Je ne reviens pas sur tout ce qui a été dit, qui est tout à fait juste. Je ne vais pas insister sur la question des référendums. Je précise d’ailleurs que ce qu’on a fait en Irlande a été encore plus pervers qu’en France, puisqu’en 2008 les Irlandais avaient rejeté par référendum le traité de Lisbonne, et la réponse des dirigeants a été : « on s’en fout, vous revoterez l’année prochaine et on refera un référendum jusqu’à ce que vous disiez oui ».

C’est ça la démocratie que nous, nous appelons démocratie bourgeoise, et qui en fait est exactement le contraire de la démocratie, que nous nous souhaitons populaire.
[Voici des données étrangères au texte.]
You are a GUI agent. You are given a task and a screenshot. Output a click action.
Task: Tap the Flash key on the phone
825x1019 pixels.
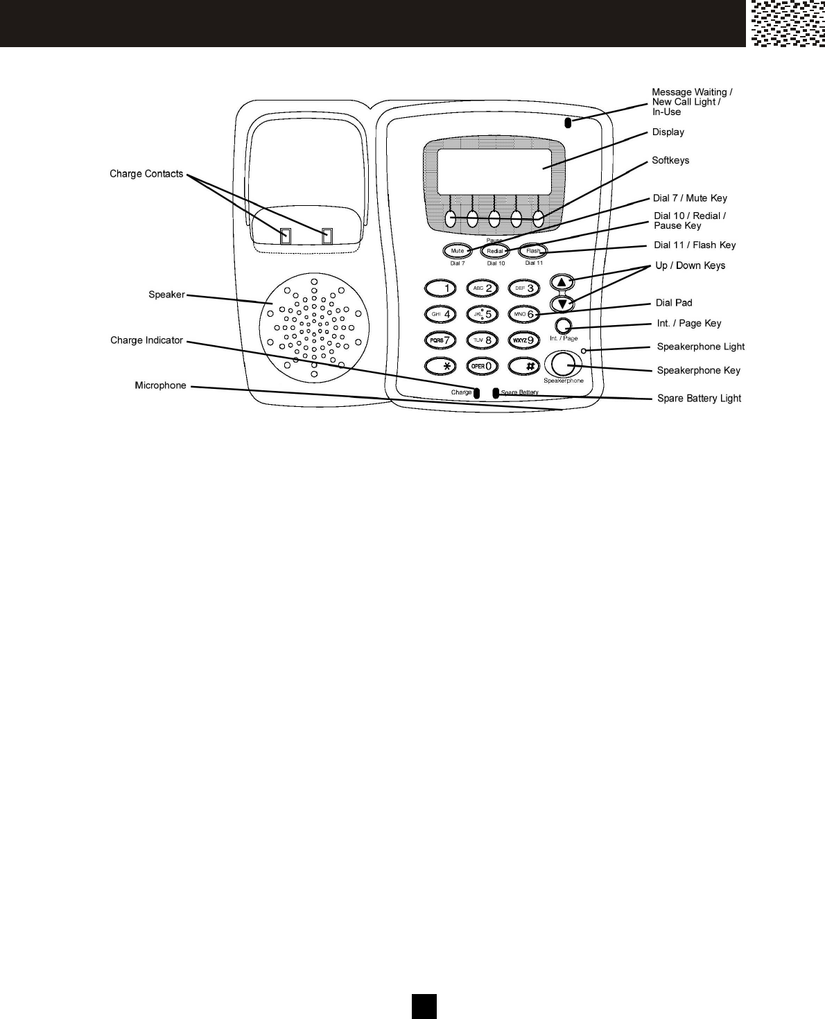(533, 251)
Le terme de souveraineté est fondamental. Il est théorisé notamment par Jean-Jacques Rousseau, et j’insiste sur lui parce que c’est justement lui qui va être qualifié ensuite progressivement, ainsi que Robespierre qui s’en inspire beaucoup, Saint-Just et par la suite les bolcheviks de Russie, de totalitaire. Il faut bien comprendre que ceux que nous affrontons sont surtout des oligarques, pas seulement des aristocrates même s’il y en a. Des oligarques qui se sont emparés du pouvoir, qui sont les propriétaires du pouvoir – c’est comme ça qu’ils se pensent – qui sont propriétaires du pouvoir et estiment dès lors qu’ils sont les seuls en mesure d’exercer le pouvoir, parce que les autres sont incapables de le faire, la masse est stupide et incapable de le faire. Tout ça déjà été dit.
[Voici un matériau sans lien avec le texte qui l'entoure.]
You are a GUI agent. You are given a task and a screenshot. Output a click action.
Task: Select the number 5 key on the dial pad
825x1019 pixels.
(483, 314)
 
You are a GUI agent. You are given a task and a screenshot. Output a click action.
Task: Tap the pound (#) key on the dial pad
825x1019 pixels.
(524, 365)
Ils se sont emparés du pouvoir non seulement parce qu’ils estiment être en mesure de le faire mais aussi – ça c’est la vision du PRCF – parce qu‘ils défendent leurs intérêts de classe bien compris. Leurs intérêts de classe, c’est bien sûr l’appropriation des grands moyens de production, historiquement. Et c’est là qu’on en arrive au capitalisme. La démocratie n’est pas que politique. Si on veut une démocratie relle ou totale, ça signifie qu’il faut être souverain dans tous les domaines, absolument tous les domaines. Politique, bien sûr, économique donc notamment budgétaire, monétaire et financier (je vais pas revenir dessus parce que peut-être qu’il y aura une intervention en ce sens) mais je dirais même tout simplement dans la maîtrise des moyens d’existence, dans la maîtrise des grands moyens de production. Je parle bien des grands moyens de production. On a parlé des services publics, par exemple. On pourrait parler de l’énergie, des transports. Mais nous ne sommes même plus souverains dans ces domaines-là. Tout est en train d’être littéralement démantelé. Et pourquoi ? Parce que ceux qui nous dirigent obéissent à cette double logique : à la fois ils se croient supérieurs, ils sont convaincus d’être supérieurs quand nous nous serions incapables, et à la fois ils défendent leurs intérêts bien compris, notamment sur le plan économique.

Je me permets de lire une petite citation dont je vous donnerais l’auteur après. En réalité, c’est une réflexion assez ancienne :

« La société capitaliste, considérée dans ses conditions de développement les plus favorables, nous offre une démocratie plus ou moins complète en république démocratique. Mais cette démocratie est toujours confinée dans le cadre étroit de l’exploitation capitaliste et, de ce fait, elle reste toujours, quant au fond, une démocratie pour la minorité, uniquement pour les classes possédantes, uniquement pour les riches.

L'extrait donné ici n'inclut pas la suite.